Each of these bars weighed 13 ounces of silver. Unfortunately, few, if any of them, exist as they were when made. Especially among the Vhirians and surrounding human kingdoms the trade bars became "hack silver" most often after the collapse of the Old Realm. Very rarely an old Gold Royal will be found in a collection or among the treasury of a noble. These coins were five times the size of a standard gold coin and also worth a full silver Trade Bar. The "Royal" has become synonymous with the trade bar weight and so the coinage system in my campaign is the Royal Coin.

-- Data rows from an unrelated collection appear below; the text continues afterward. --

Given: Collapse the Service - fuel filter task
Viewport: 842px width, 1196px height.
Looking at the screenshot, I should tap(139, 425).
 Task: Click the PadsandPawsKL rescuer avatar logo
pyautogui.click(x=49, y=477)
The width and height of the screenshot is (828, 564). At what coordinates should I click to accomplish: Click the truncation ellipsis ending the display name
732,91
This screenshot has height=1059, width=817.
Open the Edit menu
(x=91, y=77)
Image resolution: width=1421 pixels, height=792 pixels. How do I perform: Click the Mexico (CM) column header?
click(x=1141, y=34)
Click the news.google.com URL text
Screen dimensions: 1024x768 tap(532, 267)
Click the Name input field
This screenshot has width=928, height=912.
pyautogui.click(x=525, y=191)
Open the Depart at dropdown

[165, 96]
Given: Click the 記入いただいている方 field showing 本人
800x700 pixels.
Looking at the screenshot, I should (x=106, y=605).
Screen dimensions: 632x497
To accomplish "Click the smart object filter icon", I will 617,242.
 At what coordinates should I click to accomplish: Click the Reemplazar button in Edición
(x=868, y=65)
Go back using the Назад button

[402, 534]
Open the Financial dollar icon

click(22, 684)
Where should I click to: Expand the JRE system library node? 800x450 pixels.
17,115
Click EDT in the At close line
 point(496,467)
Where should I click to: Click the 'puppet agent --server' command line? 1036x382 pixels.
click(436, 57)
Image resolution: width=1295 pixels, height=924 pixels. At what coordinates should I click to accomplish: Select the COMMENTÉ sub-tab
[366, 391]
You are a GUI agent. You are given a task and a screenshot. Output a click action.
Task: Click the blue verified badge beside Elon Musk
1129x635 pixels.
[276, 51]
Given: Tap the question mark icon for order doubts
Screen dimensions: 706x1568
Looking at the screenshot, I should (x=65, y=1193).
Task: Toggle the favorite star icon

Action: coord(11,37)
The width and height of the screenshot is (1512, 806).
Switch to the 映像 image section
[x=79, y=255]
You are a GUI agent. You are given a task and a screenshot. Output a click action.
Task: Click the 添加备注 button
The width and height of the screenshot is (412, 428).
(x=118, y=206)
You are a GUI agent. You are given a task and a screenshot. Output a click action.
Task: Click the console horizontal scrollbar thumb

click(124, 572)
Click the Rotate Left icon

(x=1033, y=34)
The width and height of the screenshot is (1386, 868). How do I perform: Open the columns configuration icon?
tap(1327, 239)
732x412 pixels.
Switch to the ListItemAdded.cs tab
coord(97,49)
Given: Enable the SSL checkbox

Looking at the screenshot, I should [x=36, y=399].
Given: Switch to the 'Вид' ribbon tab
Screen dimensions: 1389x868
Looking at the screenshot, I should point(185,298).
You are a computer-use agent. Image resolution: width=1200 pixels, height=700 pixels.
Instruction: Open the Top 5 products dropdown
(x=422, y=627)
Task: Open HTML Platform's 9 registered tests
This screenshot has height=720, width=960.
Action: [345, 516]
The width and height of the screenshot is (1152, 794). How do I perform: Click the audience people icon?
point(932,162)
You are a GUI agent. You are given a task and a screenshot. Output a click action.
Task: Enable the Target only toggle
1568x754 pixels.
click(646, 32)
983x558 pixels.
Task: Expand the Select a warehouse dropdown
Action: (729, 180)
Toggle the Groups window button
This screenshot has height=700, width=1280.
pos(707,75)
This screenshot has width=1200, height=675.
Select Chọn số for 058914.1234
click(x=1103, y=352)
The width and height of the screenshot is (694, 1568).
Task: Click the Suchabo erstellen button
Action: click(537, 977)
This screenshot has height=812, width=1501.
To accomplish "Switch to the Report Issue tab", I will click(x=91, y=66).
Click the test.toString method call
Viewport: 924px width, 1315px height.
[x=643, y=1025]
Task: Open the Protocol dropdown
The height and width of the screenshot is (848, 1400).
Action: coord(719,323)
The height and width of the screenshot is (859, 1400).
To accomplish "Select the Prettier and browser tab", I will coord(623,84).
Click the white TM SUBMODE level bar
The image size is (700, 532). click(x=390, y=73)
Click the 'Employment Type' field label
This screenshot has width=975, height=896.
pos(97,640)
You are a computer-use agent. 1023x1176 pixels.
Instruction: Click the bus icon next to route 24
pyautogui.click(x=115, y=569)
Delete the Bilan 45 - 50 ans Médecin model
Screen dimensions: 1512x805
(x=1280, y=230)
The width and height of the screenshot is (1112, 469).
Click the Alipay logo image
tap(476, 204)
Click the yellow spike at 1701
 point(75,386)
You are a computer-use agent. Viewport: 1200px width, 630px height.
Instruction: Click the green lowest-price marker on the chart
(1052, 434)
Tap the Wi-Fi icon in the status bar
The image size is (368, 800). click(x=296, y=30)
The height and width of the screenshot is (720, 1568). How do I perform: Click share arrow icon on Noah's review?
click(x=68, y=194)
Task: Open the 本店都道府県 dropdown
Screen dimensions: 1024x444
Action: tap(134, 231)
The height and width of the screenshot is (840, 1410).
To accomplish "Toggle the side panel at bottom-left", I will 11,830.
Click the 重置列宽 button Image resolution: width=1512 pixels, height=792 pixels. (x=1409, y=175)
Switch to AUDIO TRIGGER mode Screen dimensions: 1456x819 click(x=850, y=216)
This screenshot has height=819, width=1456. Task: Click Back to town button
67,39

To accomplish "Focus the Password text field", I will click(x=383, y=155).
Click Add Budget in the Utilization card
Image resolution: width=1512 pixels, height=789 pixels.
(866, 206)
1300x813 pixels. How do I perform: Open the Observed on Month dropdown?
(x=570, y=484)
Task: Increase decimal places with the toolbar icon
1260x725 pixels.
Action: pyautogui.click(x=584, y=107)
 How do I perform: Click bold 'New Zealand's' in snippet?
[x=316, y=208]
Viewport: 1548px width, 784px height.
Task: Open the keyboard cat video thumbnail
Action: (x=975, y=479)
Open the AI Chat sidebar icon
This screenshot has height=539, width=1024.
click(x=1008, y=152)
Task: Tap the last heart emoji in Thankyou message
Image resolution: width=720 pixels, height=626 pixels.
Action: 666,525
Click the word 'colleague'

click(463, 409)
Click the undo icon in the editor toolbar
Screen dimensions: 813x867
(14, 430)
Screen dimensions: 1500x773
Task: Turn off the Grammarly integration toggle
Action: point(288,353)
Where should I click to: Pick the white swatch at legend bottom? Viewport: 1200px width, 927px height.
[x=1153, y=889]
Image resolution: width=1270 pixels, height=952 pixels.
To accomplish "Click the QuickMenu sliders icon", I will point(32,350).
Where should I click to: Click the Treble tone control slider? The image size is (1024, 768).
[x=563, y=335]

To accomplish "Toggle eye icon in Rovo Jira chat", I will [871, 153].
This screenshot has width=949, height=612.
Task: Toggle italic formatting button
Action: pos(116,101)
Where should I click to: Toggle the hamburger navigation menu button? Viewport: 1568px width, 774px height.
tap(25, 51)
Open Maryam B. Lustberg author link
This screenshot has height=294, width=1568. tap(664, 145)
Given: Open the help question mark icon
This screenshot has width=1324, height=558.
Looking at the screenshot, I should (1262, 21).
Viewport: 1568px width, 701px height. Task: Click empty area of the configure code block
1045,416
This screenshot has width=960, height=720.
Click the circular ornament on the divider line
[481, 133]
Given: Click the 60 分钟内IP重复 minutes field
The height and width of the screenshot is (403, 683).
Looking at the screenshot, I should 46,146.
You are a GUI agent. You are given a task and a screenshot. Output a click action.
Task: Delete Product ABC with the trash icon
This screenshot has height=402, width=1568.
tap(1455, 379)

Most trade is done in silver coins still (gold being somewhat rare on the edges of civilization); but some gems are used as well. The breakdown of the new system is:


Old System to New System
10gp to 1 gp
1pp to .5gp
1gp to 5sp = .1gp
1ep to 2.5sp = .05gp
1sp to .25sp
1cp to .25cp

Smoothed out for the new system:

2500 c.p. = 250 s.p. = 5 g.p. = 1R (Royal)

AND

500 c.p. = 50 s.p. = 1 g.p.

Player Character Starting Money:

Cleric: 180-900 s.p. (3d6 x 50)
Fighter: 250-1000 s.p. (5d4 x 50)
Magic-User: 100-400 s.p. (2d4 x 50)
Thief: 100-600 s.p. (2d6 x 50)

Experience Point Values:

50 c.p. = 1 experience point
5 s.p. = 1 experience point
1 g.p. = 10 experience points

The major shift here is simply changing everything to pounds of weight instead of coins; but really that is easy division of tens. What this does is makes it so much easier for the party to carry their wealth with them; which I'm sure Rangers are fond of...

16 ounces now equals 300 copper pieces, 300 silver pieces or 100 gold pieces.

From that you get that each copper and silver coin weighs only 0.053 ounces and each gold coin weighs .16 ounces (while the Gold Royal would weigh in at .8 ounces...still less than the old D&D coins).